Don't take the bait: Network users easy prey for phishing

  • Published
  • By Lt. Col. Brian Heberlie
  • 19th Communications Squadron commander
LITTLE ROCK AIR FORCE BASE, Ark. --  One of my fellow Air Mobility Command communications squadron commanders is thinking about a new line of work.

After a year of training and educating his base network users about common threats, he still found it easy to dupe base employees (which included military, civilian and contractors) into clicking on an unauthorized link embedded in an official looking e-mail. How did he do it?

He started by sending a spoofed e-mail to 435 users on base. A spoofed e-mail is one sent from a legitimate looking e-mail address but actually comes from a (usually fraudulent) third party. In this case, he sent the spoofed e-mail so it appeared to come from an e-mail address from an on-base organization.

His first-line of defense, network security tools, actually disabled the link when he sent it and converted the message to plain text so users could see the actual name of the link. The network had also tagged the e-mail with a warning stating, "this might be a phishing e-mail and is potentially unsafe." Further, this e-mail had no digital signature to verify it had come from the actual source.

So how would he get users to ignore the warning signs and click on the link anyway? What would it take to get past the second line of defense, the on-base users, and get them to re-enable the link and click on it? According to research on successful spear phishing, he needed to put in an "action phrase" so users felt compelled to click on his link regardless. The most effective "action phrases" play to two basic emotions to lure people in: greed and fear.

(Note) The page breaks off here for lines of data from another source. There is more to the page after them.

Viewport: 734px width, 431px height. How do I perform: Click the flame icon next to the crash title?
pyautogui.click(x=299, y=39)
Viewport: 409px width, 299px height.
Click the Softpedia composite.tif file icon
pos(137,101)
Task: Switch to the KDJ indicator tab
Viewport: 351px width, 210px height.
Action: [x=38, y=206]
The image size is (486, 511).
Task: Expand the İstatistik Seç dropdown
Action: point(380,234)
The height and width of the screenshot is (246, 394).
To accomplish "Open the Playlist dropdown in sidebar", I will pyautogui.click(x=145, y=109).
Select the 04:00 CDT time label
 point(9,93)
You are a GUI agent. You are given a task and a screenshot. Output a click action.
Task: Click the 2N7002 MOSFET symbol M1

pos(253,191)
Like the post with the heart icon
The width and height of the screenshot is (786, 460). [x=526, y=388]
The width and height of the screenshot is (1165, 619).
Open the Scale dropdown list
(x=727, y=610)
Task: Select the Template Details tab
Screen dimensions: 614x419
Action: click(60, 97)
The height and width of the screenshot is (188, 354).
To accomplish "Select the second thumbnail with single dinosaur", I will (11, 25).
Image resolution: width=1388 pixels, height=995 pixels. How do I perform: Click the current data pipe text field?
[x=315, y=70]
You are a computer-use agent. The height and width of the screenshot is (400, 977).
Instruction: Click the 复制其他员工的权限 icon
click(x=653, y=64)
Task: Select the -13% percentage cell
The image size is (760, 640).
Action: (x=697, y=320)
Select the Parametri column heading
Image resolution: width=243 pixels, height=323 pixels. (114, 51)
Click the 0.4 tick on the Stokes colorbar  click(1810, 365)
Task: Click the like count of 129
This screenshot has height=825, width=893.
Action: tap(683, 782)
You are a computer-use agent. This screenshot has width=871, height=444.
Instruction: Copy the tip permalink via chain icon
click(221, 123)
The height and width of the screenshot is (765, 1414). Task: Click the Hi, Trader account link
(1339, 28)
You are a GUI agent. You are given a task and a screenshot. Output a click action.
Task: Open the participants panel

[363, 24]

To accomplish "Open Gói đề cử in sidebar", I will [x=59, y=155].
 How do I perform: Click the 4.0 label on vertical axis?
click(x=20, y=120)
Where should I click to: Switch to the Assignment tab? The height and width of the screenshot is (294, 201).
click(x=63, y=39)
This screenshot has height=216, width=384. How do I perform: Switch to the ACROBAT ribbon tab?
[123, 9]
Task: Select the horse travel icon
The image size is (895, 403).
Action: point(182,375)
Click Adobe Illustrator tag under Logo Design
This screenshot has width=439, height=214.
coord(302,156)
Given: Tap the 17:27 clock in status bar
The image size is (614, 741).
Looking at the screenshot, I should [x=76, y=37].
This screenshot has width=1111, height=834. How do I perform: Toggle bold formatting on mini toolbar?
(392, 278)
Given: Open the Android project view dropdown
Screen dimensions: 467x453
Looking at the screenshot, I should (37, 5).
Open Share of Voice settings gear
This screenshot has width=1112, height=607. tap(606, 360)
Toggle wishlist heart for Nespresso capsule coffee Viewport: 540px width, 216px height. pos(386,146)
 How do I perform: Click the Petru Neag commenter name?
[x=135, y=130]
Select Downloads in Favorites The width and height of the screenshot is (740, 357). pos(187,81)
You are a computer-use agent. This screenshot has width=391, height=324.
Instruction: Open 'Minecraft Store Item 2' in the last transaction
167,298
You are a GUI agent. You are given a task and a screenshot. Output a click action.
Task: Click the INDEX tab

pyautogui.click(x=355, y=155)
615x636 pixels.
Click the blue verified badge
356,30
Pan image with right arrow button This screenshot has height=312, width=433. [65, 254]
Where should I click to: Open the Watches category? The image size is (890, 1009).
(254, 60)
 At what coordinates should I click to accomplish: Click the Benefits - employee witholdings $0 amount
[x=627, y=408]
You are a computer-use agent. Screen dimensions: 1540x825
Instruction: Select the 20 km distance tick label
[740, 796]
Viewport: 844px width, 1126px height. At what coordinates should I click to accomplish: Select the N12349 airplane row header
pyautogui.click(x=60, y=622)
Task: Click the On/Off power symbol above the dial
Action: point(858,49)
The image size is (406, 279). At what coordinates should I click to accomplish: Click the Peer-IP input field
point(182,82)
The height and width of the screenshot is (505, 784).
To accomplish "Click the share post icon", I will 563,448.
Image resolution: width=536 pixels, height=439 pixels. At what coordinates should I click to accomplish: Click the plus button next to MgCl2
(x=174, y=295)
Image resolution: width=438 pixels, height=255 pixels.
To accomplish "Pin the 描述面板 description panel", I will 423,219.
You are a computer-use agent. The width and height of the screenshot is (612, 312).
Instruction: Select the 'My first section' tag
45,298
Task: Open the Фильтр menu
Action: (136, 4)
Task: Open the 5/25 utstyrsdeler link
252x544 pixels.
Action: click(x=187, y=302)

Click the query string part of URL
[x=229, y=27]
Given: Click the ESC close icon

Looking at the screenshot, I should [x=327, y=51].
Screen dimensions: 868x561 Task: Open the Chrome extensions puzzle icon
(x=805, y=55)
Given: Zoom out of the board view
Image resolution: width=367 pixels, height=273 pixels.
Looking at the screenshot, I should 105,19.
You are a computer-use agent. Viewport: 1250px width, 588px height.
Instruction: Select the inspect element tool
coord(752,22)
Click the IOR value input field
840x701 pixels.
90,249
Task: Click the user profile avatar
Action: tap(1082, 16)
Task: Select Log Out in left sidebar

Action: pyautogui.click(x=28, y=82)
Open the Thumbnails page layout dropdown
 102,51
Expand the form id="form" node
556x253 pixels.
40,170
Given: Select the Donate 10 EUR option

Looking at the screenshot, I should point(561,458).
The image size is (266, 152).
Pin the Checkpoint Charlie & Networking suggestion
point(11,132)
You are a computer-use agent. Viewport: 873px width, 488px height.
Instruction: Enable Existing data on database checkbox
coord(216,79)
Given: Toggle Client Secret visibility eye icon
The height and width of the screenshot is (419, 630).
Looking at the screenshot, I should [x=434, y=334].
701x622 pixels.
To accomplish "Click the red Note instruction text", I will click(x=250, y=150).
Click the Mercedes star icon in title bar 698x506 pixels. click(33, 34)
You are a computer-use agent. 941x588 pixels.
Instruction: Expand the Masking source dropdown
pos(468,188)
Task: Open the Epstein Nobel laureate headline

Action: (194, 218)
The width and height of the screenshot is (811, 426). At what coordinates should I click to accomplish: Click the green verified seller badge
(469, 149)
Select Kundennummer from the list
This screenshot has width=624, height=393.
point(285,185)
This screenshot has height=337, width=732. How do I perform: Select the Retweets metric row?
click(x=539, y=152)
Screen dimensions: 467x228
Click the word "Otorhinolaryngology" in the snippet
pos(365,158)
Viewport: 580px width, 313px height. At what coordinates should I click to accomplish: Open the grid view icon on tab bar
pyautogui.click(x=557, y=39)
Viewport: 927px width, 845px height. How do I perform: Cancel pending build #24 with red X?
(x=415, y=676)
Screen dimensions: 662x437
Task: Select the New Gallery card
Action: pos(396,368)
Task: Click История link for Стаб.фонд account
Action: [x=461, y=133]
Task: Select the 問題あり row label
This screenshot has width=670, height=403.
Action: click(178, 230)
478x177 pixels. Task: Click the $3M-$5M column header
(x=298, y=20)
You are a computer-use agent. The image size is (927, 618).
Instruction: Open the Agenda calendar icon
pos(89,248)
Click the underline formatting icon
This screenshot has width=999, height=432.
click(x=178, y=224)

Since the SuperBowl was just around the corner, he decided to tell users they could win one of six free, 63-inch plasma high definition TVs from the on-base force support squadron by entering into a contest and clicking the link to register. But would that be good enough? Unfortunately, it turned out to be very good as 34 of the 435 "phish" took the bait and clicked on the link. At that point, he could have infected those 34 machines with spyware, malware or a Trojan horse to plunder personal information from the computer or the user's internet transactions.

Since these were on-base machines, he could have also stolen information from other military systems these network users access to do their job. But in this case, he thought it would be more lucrative to steal their identities. As such, he asked the users to input their social security numbers and birthdates to register for their prize. Giving up personal identifiable information to any on-base organization through a request from an e-mail link should have given pause to the 34 "phish." But there was a 63-inch plasma TV at stake -- they would not be deterred. Imagine their surprise when they finally got to the end of the contest giveaway, after freely providing their identity, to find they were victims of a base-wide phishing test.

So Team Little Rock, after a year of education and training are we too smart for that? When Rock Comm did a phishing expedition last year with an e-mail from the "Commercial Revenue Service", we caught over 450 "phish." The highly-publicized hacks earlier this month at Google, Adobe and 20 other U.S. companies all originated from spear-phishing messages with poisoned attachments that appeared to come from internal sources. Authorized users on company networks opened these e-mails, ignoring sound security practices. There was a similar threat in Department of Defense earlier this month with the subject line of an e-mail titled "Federal Tax Law Changes for 2010 - 2017."

The lesson: think twice before you click on any e-mail link or attachment no matter who sent it. Look for the digital signature and make every effort to contact someone from the sending organization if the email looks or sounds suspicious. Finally, you can go to http://iase.disa.mil/eta/phishing/Phishing/launchPage.htm to test and improve your ability to evade capture from these sophisticated phishers.

Besides, my fellow AMC communications squadron commander really doesn't need your money.